E o que o uso das redes sociais faz? Torna os adolescentes ainda mais influenciáveis, ampliando a dificuldade de sentirem-se autênticos. Antigamente precisávamos inferir a respeito do que as pessoas pensavam. Precisávamos ler a linguagem corporal, entonação de voz, usar os sentidos. Hoje, a ferramenta quantifica aquilo que a audiência gosta e não gosta em número de likes e seguidores. Os adolescentes das redes não têm tantas dúvidas do que precisam fazer e pensar para ter a aprovação do outro. Então eles vestem a camisa e passam anos buscando aplausos. Imitando online e off-line aquilo que seus ídolos fazem – nada errado em imitar ídolos que escolham por admirar qualidades, profissão ou comportamento. Mas os ídolos dos adolescentes das redes são escolhidos pelo número de likes e seguidores.

Comparação social

Uma forme de descobrir quem se é, é refletindo sobre si mesmo e sobre o que os outros pensam de você. Uma outra forma é comparando-se com o outro. Por exemplo, posso aprender que sou alta constatando que os outros são mais baixos do que eu. Para entendermos quem somos, olhamos para o mundo para avaliarmos semelhanças e diferenças. E é por isso que adolescentes são obcecados pela comparação social.

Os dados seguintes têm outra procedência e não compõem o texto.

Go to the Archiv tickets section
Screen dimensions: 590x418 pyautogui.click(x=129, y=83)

As redes funcionam como uma vitrine onde cada usuário expõe a ideia de si que deseja vender, maquiando a embalagem e a vida original para parecer que a propaganda é verdade.

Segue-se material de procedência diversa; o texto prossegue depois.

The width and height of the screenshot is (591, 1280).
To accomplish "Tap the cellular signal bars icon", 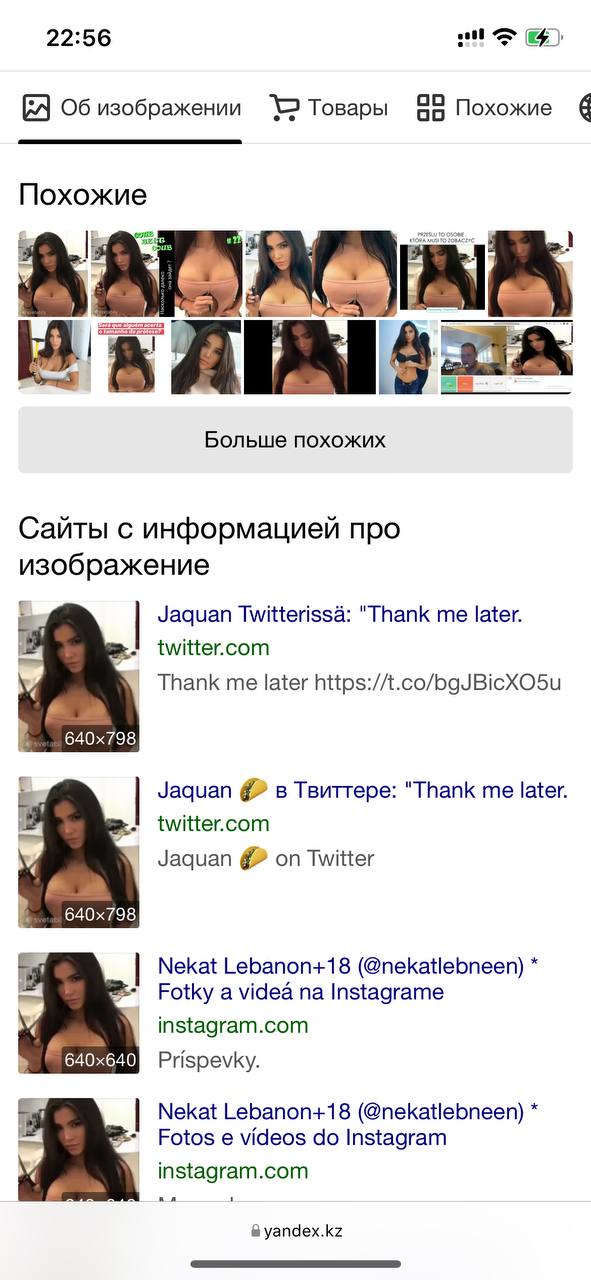I will tap(470, 39).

Não é preciso nem dizer que a vida real parece sem graça e problemática em comparação.

Os desafios naturais da adolescência já fazem desta fase um período difícil. Não é de hoje que adolescentes tem dificuldades emocionais. O problema é que as redes tornam mais complicado o que já era complexo em primeiro lugar.

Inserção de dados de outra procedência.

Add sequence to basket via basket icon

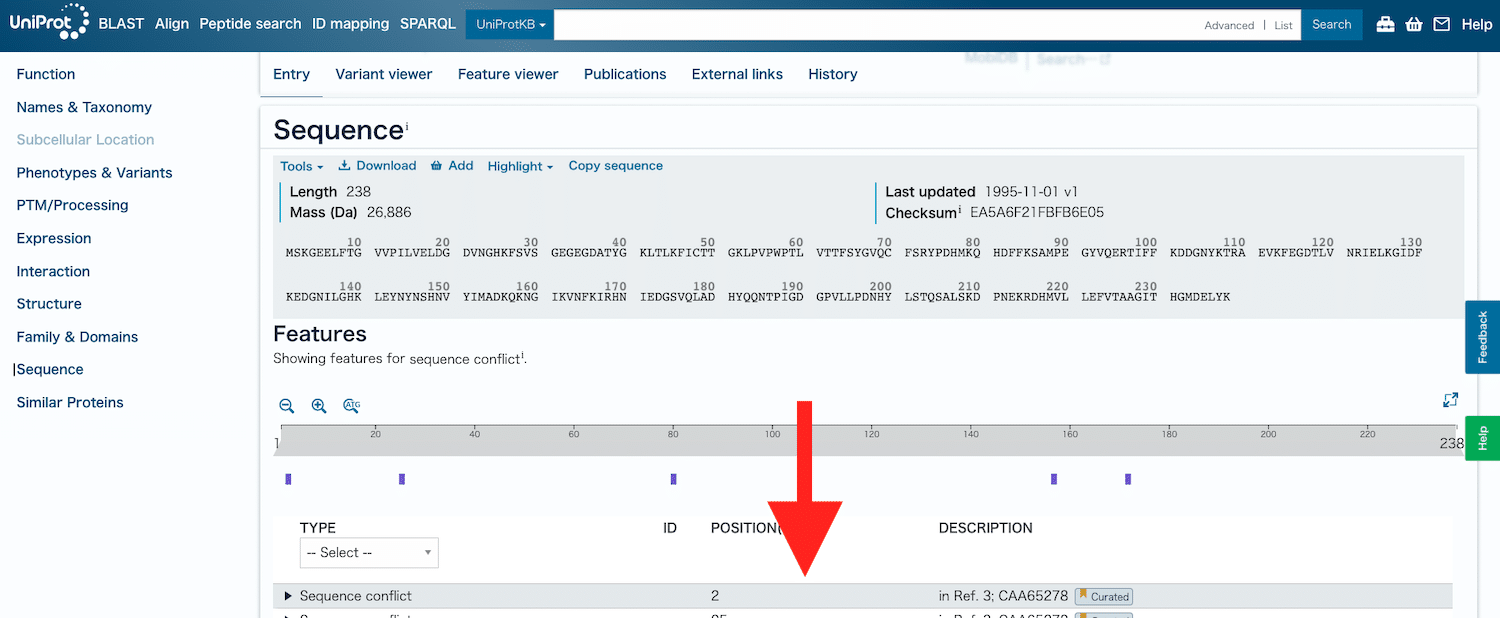452,165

Certa vez, ouvi uma frase que me marcou. Como qualquer outra substância que altera o funcionamento do cérebro, as redes sociais precisam ser reguladas para menores de idade. Eles não têm maturidade, recursos emocionais, nem mesmo uma personalidade formada para lidar com os desafios impostos pelas redes. Talvez algumas gerações precisem sofrer até que as empresas e governos tomem alguma medida. No ínterim, quem protegerá os nossos filhos?